Exactly as they stand, copy the lines from the one containing "The width and height of the screenshot is (720, 462)." to the final line of the data; leave out the pictures.

==================================================

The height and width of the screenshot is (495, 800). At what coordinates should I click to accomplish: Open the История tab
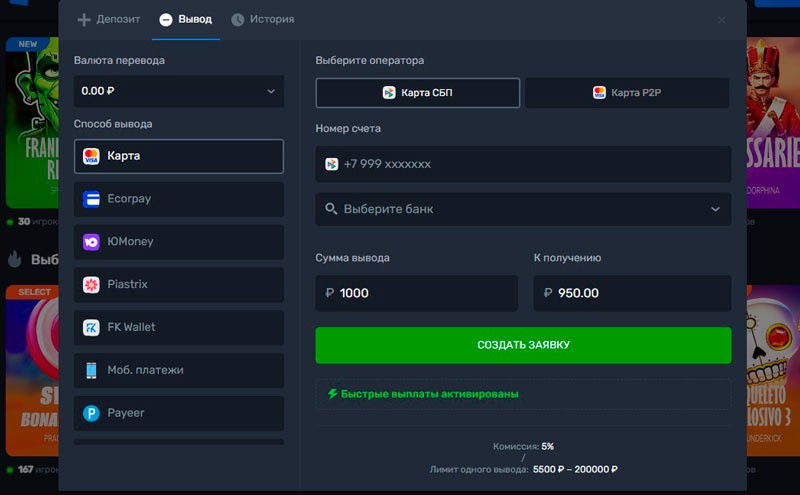(x=263, y=19)
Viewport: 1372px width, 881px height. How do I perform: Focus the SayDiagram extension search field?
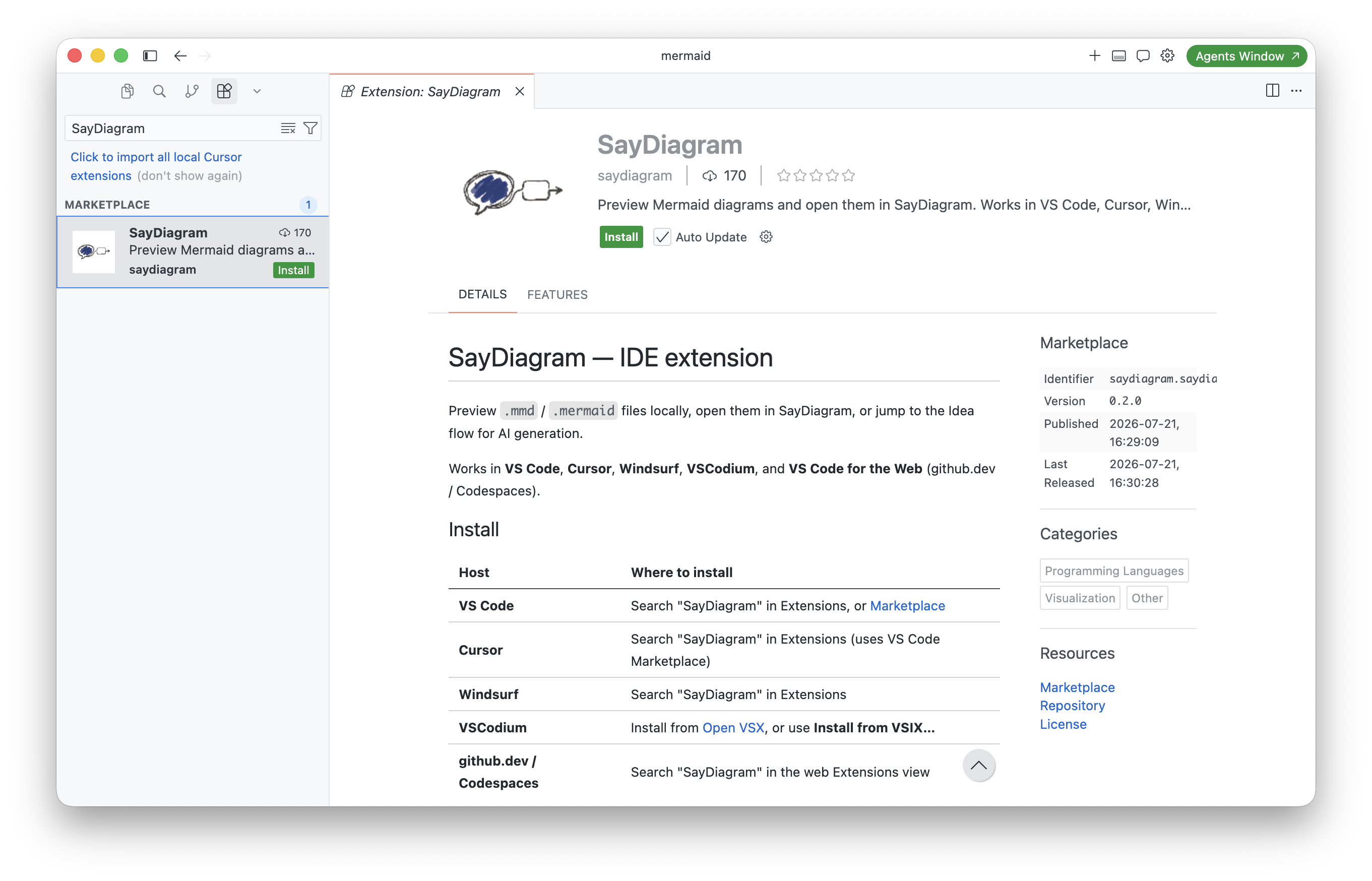(172, 128)
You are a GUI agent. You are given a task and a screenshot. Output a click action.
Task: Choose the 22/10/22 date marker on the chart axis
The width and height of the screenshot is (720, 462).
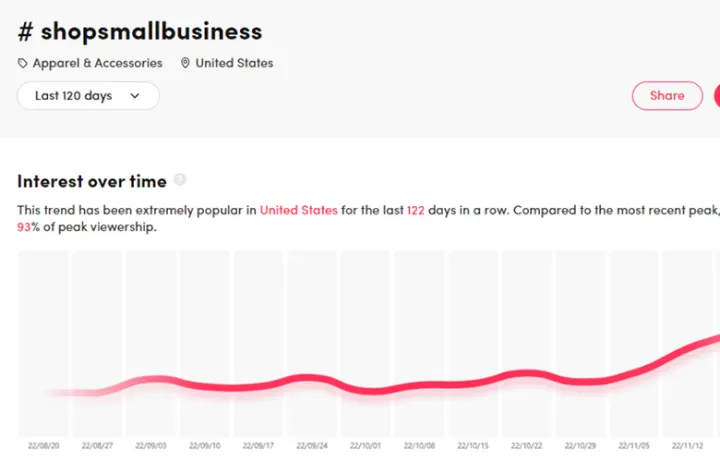[x=527, y=447]
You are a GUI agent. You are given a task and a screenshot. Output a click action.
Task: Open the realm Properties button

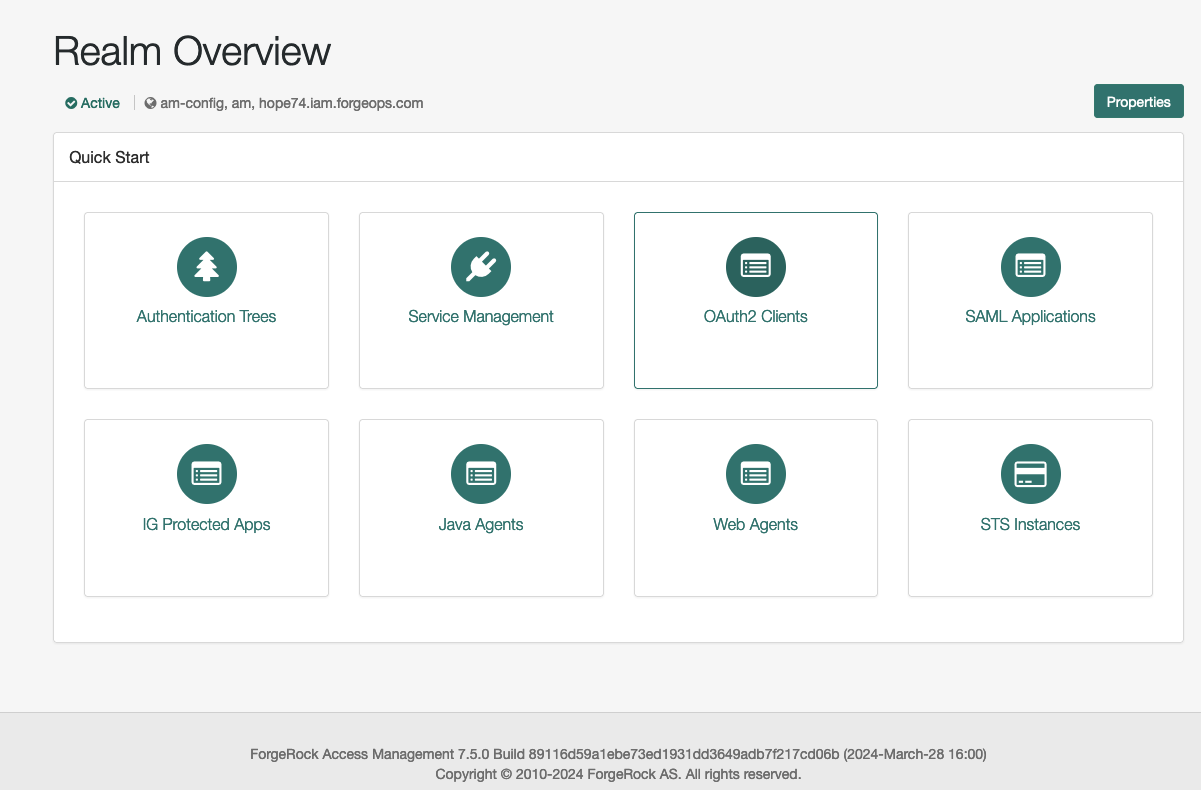pyautogui.click(x=1138, y=102)
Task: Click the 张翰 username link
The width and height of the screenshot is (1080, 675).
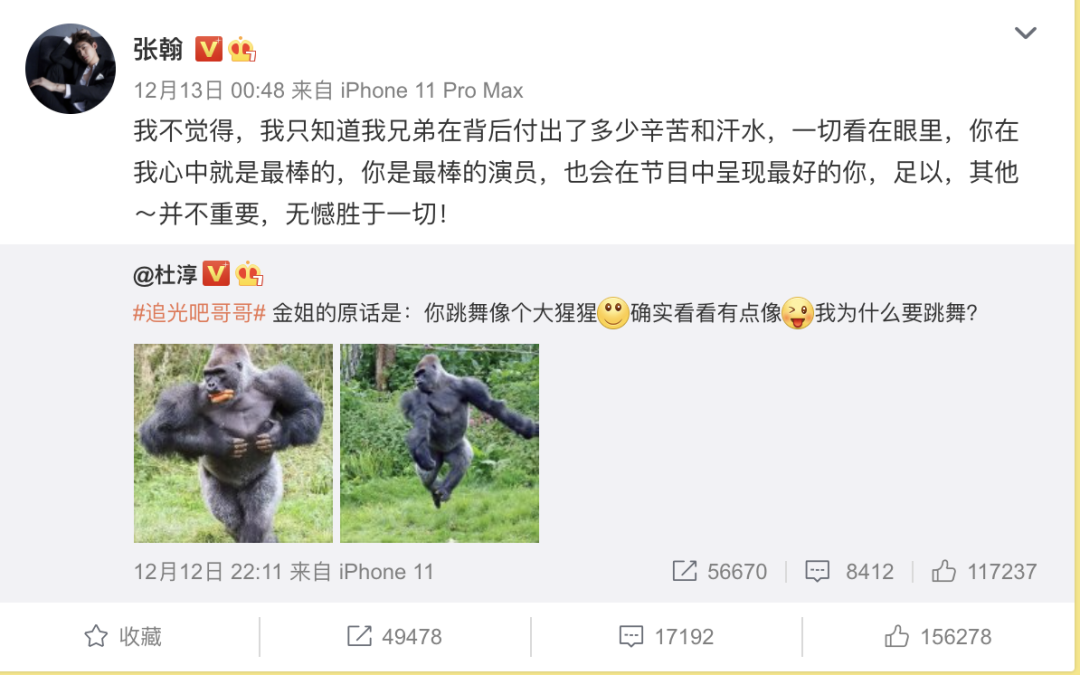Action: coord(158,50)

==================================================

* _YOUR SOLUTION_
The width and height of the screenshot is (720, 462).
[x=527, y=447]
You are a GUI agent. You are given a task and a screenshot. Output a click action.
Task: Open the realm Properties button

pyautogui.click(x=1138, y=102)
Task: Click the 张翰 username link
The width and height of the screenshot is (1080, 675).
Action: coord(158,50)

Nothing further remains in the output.